Given task>
Copy the material below word for word, line by line.

----------

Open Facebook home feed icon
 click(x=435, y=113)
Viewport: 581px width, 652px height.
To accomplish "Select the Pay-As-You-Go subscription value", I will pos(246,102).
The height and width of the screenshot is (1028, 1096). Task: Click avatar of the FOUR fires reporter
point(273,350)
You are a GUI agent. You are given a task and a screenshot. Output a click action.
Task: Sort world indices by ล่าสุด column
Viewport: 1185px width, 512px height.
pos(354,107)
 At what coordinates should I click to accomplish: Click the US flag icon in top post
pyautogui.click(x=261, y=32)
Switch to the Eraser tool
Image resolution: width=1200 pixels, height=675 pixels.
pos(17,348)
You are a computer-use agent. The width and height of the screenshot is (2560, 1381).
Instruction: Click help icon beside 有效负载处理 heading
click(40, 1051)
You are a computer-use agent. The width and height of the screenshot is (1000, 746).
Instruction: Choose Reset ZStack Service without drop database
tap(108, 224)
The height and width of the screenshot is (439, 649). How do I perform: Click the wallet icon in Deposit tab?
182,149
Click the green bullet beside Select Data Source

----------

Full solution>
Open Facebook home feed icon
 click(x=435, y=113)
Viewport: 581px width, 652px height.
To accomplish "Select the Pay-As-You-Go subscription value", I will pos(246,102).
The height and width of the screenshot is (1028, 1096). Task: Click avatar of the FOUR fires reporter
point(273,350)
You are a GUI agent. You are given a task and a screenshot. Output a click action.
Task: Sort world indices by ล่าสุด column
Viewport: 1185px width, 512px height.
pos(354,107)
 At what coordinates should I click to accomplish: Click the US flag icon in top post
pyautogui.click(x=261, y=32)
Switch to the Eraser tool
Image resolution: width=1200 pixels, height=675 pixels.
pos(17,348)
You are a computer-use agent. The width and height of the screenshot is (2560, 1381).
Instruction: Click help icon beside 有效负载处理 heading
click(40, 1051)
You are a computer-use agent. The width and height of the screenshot is (1000, 746).
Instruction: Choose Reset ZStack Service without drop database
tap(108, 224)
The height and width of the screenshot is (439, 649). How do I perform: Click the wallet icon in Deposit tab?
182,149
Click the green bullet beside Select Data Source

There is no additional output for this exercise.